▶ _QUÉ HACER_:
1) Transcribe del texto sobre los Pontífices romanos e Italia el fragmento comprendido entre "Superados los primeros" y "cuenta por muchos.", ambos inclusive.
2) Según el texto sobre los Pontífices romanos e Italia, ¿a qué se opusieron los Pontífices con mayor vigor que cualquiera tras el debilitamiento de las tropas romanas?
3) Prosigue el texto sobre los Pontífices romanos e Italia a partir de su última oración.

▶ _TEXTO FUENTE_:
---------------
Superados los primeros años de la escuela, estos peligros se hacen más y más grandes. Y
resulta asombroso cómo a acusaciones de este género, alejadas completamente de la
verdad, aunque se les oponga con fuerza numerosos testimonios, puedan haber sido
tenidas en cuenta por muchos.
Es claro que la historia conserva, para eterna memoria, los últimos y grandísimos
méritos que el Pontificado romano tiene respecto de Europa y, en particular, respecto de
Italia, la cual recibió, antes que nadie –como era previsible– las más grandes ventajas y
beneficios de la Sede Apostólica. Entre éstos beneficios se recuerda, antes que nada, que
los italianos hayan podido mantenerse intactos en materia religiosa, a pesar de tantas
divisiones: un bien grandísimo para los pueblos que gozan y se sirven de ella como
solidísima custodia de la prosperidad familiar y pública.
Para dar un ejemplo puntual, ninguno ignora que, luego del debilitamiento de las
tropas romanas, justamente los Pontífices se opusieron con mayor vigor que cualquiera a
las tremendas incursiones de los bárbaros; gracias a su determinación y a su tenacidad, se
logró –y no sólo una vez– que el suelo italiano se viera preservado del furor de los
enemigos, preservando incluso a la misma Roma de innecesarios derramamientos de
sangre, destrucciones e incendios. En el atormentado período en que los Emperadores de
Oriente habían volcado sus preocupaciones hacia otra parte, entre tanta solicitud y
miseria, Italia encontró siempre el cuidado de los Pontífices romanos, cuya demostrada
caridad en aquellas calamidades contribuyó grandemente, junto a otros factores, a
constituir el principado civil del cual –como es de público conocimiento– ha estado
siempre atento a la máxima utilidad general.
---------------
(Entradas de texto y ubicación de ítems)

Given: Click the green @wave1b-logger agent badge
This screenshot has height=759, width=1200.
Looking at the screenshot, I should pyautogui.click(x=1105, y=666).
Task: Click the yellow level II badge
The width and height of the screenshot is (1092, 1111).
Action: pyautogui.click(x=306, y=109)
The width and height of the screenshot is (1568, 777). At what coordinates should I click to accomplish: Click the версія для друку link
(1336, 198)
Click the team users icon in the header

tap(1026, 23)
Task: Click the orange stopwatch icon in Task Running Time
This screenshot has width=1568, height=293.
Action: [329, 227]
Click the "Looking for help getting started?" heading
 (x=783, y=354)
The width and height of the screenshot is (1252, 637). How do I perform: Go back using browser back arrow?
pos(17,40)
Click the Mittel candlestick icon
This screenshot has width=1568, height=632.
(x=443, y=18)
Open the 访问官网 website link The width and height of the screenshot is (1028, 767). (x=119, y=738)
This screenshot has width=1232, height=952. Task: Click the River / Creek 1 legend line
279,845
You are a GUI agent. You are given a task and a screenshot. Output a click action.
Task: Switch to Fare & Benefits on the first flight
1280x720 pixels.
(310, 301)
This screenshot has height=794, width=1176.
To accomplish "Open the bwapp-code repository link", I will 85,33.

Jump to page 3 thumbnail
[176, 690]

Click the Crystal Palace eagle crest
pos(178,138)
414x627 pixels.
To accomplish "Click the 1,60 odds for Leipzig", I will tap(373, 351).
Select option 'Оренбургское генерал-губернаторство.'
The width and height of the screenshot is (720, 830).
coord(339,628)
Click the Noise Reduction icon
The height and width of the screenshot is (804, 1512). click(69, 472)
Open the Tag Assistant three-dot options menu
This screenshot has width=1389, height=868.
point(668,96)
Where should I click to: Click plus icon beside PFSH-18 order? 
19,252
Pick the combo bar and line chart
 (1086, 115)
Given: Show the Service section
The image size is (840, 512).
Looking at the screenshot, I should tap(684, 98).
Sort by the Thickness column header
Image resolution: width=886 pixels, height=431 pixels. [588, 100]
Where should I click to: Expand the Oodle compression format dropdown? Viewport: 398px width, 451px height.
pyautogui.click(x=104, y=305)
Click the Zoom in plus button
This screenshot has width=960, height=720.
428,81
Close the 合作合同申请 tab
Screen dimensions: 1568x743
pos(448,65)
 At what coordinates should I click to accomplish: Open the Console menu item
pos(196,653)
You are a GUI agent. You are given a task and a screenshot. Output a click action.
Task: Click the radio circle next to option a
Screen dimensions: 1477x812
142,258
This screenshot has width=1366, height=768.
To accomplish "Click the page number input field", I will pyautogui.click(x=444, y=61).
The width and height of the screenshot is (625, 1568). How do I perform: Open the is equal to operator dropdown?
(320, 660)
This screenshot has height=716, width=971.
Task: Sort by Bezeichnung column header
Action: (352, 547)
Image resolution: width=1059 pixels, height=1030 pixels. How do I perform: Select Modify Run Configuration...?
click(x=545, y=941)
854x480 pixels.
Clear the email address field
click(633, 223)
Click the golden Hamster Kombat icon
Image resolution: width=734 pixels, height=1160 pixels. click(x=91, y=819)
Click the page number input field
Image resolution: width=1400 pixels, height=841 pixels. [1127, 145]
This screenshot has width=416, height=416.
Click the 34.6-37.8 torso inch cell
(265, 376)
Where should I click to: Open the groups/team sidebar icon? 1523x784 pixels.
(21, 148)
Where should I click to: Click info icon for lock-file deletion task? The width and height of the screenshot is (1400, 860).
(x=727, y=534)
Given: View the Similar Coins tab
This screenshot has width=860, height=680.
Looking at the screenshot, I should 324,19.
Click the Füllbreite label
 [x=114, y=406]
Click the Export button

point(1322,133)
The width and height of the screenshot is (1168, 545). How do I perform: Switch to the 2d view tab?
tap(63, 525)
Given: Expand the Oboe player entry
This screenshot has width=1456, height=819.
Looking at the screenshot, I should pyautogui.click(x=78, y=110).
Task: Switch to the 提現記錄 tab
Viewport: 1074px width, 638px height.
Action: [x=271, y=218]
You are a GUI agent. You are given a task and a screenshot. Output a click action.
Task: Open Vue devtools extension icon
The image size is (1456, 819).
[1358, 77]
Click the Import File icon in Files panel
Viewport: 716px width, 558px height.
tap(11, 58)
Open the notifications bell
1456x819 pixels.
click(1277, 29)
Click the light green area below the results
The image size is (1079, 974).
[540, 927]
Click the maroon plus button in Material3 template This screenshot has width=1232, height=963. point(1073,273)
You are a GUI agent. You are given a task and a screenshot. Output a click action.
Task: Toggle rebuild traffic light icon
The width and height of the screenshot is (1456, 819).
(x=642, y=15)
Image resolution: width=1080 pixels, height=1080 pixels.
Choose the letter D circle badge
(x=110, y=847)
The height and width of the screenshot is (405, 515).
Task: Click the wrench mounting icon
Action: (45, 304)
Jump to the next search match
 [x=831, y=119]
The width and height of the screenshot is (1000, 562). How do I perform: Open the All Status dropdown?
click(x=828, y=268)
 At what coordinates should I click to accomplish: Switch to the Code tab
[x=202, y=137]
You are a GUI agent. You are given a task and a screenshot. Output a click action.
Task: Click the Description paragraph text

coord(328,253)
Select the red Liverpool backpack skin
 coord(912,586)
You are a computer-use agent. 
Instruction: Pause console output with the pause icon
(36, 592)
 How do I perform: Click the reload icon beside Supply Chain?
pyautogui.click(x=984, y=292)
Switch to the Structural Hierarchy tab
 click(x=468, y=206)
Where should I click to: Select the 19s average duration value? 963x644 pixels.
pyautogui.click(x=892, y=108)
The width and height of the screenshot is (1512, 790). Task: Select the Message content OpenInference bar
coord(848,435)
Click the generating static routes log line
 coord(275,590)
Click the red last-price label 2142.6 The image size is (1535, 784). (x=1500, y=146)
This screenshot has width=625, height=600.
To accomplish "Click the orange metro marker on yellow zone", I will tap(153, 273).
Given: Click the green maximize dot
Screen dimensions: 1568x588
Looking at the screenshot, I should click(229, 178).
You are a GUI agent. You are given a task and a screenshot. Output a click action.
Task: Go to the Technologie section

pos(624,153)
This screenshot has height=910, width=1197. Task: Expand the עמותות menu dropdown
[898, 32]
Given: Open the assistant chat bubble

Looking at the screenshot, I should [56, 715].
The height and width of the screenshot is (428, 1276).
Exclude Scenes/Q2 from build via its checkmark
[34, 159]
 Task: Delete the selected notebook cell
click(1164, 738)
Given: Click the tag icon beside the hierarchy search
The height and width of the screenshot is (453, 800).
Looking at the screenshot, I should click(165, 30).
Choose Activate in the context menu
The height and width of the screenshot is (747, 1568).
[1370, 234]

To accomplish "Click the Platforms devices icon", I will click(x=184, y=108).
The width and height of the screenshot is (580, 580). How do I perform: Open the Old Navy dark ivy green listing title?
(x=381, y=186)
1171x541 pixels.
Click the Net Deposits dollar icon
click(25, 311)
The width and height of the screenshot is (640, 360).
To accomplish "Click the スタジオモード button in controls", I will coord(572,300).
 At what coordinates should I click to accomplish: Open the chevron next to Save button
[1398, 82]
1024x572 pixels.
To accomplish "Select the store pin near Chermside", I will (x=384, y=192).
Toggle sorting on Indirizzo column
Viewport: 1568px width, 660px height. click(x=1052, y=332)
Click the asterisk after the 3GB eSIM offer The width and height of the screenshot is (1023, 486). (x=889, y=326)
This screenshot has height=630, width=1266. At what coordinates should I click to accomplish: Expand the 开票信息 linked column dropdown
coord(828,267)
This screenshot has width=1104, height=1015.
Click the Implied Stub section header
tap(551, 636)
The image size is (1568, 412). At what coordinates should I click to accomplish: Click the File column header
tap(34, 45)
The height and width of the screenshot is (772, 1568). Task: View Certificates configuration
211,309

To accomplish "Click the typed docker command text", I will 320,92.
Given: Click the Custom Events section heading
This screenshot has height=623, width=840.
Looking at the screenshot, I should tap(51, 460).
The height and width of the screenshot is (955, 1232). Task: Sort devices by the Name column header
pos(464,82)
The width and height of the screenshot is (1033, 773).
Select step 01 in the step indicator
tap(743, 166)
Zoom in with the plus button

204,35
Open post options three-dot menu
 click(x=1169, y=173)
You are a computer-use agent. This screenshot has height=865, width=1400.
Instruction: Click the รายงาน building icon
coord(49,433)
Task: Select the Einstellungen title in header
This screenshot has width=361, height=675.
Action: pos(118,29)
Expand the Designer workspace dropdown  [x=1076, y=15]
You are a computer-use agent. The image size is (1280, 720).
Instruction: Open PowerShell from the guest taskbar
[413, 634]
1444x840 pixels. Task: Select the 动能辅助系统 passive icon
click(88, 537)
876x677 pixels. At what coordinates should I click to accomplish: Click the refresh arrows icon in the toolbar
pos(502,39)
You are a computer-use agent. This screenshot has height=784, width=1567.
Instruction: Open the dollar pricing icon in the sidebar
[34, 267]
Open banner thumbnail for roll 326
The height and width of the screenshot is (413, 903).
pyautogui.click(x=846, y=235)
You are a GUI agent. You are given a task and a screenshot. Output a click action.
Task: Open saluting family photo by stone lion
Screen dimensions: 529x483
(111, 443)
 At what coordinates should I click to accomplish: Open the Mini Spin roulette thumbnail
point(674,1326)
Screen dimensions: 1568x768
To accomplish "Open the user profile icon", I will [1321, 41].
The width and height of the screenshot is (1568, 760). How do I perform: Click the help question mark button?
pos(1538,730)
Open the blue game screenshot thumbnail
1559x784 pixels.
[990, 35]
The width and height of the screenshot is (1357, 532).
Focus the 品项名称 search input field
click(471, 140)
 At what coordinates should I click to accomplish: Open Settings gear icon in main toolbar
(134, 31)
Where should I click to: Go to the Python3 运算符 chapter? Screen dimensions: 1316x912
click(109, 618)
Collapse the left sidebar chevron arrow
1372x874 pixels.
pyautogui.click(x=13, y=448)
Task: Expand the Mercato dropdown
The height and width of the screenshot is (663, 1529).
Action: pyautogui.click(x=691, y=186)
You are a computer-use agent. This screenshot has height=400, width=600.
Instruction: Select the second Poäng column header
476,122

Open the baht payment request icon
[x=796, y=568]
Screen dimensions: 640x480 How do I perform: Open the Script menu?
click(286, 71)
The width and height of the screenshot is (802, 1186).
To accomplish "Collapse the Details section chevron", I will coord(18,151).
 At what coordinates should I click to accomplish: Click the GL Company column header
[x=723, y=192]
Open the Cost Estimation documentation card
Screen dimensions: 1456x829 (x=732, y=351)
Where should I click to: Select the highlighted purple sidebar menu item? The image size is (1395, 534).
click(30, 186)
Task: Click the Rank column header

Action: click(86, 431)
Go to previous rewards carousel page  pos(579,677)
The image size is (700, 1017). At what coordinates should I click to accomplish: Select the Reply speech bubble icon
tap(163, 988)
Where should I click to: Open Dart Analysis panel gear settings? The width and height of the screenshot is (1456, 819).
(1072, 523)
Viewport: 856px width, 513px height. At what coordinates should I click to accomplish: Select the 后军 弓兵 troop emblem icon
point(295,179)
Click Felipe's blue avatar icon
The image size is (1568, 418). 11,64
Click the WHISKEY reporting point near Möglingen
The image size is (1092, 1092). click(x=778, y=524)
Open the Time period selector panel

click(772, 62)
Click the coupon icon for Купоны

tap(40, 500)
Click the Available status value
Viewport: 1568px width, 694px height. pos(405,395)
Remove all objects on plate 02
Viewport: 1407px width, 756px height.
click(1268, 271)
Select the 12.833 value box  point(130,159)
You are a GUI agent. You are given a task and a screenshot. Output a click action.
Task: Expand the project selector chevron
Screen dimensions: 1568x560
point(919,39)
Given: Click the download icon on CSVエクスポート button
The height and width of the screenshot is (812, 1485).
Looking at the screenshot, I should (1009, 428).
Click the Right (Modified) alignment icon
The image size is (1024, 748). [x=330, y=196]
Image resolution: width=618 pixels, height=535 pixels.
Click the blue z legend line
---------------
▶ _LAS RESPUESTAS_:
1)
Superados los primeros años de la escuela, estos peligros se hacen más y más grandes. Y
resulta asombroso cómo a acusaciones de este género, alejadas completamente de la
verdad, aunque se les oponga con fuerza numerosos testimonios, puedan haber sido
tenidas en cuenta por muchos.

2) A las tremendas incursiones de los bárbaros.

3)
En efecto, fue a raíz de que la Sede Apostólica quiso favorecer todo recto estudio
de la sociedad, extender la eficacia de la propia virtud incluso en materia civil y abrazar
estrechamente los temas de mayor relevancia en las comunidades, es que ha sido siempre
agradecida por la potestad civil, obrando con libertad ante tantos sucesos. Cuando el
sentido del poder movió a Nuestros Predecesores, a defenderse de los malos deseos de
sus enemigos que buscaban dominarlos, ¿no es acaso verdad que, justo en este modo,
repetidamente evitaron que gran parte de Italia fuese dominada por potencias extranjeras?
Algo similar sucedió recientemente y se encuentra aún presente en la memoria, cuando la
Sede Apostólica no se rindió ante las armas victoriosas del máximo emperador,
solicitando a los reinos aliados que fuesen restituidos todos los derechos del principado.
Ni fue menos ventajoso para los italianos el hecho que, a menudo, los Pontífices romanos
se opusiesen abiertamente a las inicuas voluntades de los príncipes, y que, mantenida una
alianza con las fuerzas asociadas de Europa, hicieran frente con gran vigor a los
violentísimos y sangrientos ataques de los Turcos.
Dos batallas decisivas, una en el territorio milanés (Legnano) y otra cerca de las
islas Curzolari (Lepanto), gracias a las cuales fueron vencidos los enemigos de Italia y de
la Cristiandad, fueron combatidas con empeño bajo los auspicios de la Sede Apostólica.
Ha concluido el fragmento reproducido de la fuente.